**Document extract**.
*** Begin section ***

Details only a fan could get into.
Grief is natural. Overcoming it is a matter of choice.
I read more of The Virgin Suicides. I think I will finish the book tomorrow, since I'm already on page 200 out of 250 pages. The story is so compelling and interesting that I pick it up every chance I have. There is a scene where the girls communicate to the narrators by playing songs back and forth on the telephone. I found it extremely romantic and made me recall the days when I would make tapes filled with love songs and send them to whomever was the object of my affections.
I also like it's honesty with perspective. The narrators give you an understanding of their psyche towards these five mysterious girls. They let you in their heads at the time, the heady drunkeness of teenage passion and obsession. I'm sure that when I'm older, I'll be like them when I reflect on my younger years: thinking about past lovers and how they impacted me as I grew up, even if I grew old without them. However, they don't romanticize everything. They are trying to write about their experiences objectively, the passage of time helping them see more plainly the events that occured in their youth. They recognize how their youthful minds were colored with their emotions. How a glance could be just a glance and not an invitation for more. I like that. I like the dual nature of the story. Being involved in the events and merely listening to the story are two different experiences and the book is excellent in helping the reader actually do both.
Amazing. Run and get this book.
The report maintained that as a result of Cecilia's suicide the surviving Lisbon girls suffered from Post Tramatic Stress Disorder. "It's not unusual," Dr. Hornicker wrote, "for the sibling of an A.L.S. [adolescent lost to suicide] to act out suicidal behavior in an attempt to come to grips with their grief. There is a high incidence of repetitive suicide in single families." Then, in a marginal aside, he dropped his medical manner and jotted: "Lemmings."

*** End section ***

**Information shown**.
*** Begin section ***

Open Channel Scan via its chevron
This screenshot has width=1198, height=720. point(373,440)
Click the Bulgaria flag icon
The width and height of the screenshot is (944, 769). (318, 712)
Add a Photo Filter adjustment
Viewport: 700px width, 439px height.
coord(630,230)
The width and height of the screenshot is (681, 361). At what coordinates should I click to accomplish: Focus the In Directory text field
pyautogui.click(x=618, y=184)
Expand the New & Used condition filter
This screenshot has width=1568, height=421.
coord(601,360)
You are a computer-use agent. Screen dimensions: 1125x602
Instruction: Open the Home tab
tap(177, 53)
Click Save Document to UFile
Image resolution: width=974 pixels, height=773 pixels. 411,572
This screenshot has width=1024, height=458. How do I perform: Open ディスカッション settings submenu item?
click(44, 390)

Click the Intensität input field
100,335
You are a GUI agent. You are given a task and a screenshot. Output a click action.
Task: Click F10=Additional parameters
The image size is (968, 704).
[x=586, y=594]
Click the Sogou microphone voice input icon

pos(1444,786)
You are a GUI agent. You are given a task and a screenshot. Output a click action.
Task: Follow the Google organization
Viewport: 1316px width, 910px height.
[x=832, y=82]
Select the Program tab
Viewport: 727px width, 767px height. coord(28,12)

*** End section ***

**Action item**. Copy the passage of the post about The Virgin Suicides from "Grief is natural." up to and including "of my affections.", swapping "telephone" for "phone".

**Final answer**.
Grief is natural. Overcoming it is a matter of choice.
I read more of The Virgin Suicides. I think I will finish the book tomorrow, since I'm already on page 200 out of 250 pages. The story is so compelling and interesting that I pick it up every chance I have. There is a scene where the girls communicate to the narrators by playing songs back and forth on the phone. I found it extremely romantic and made me recall the days when I would make tapes filled with love songs and send them to whomever was the object of my affections.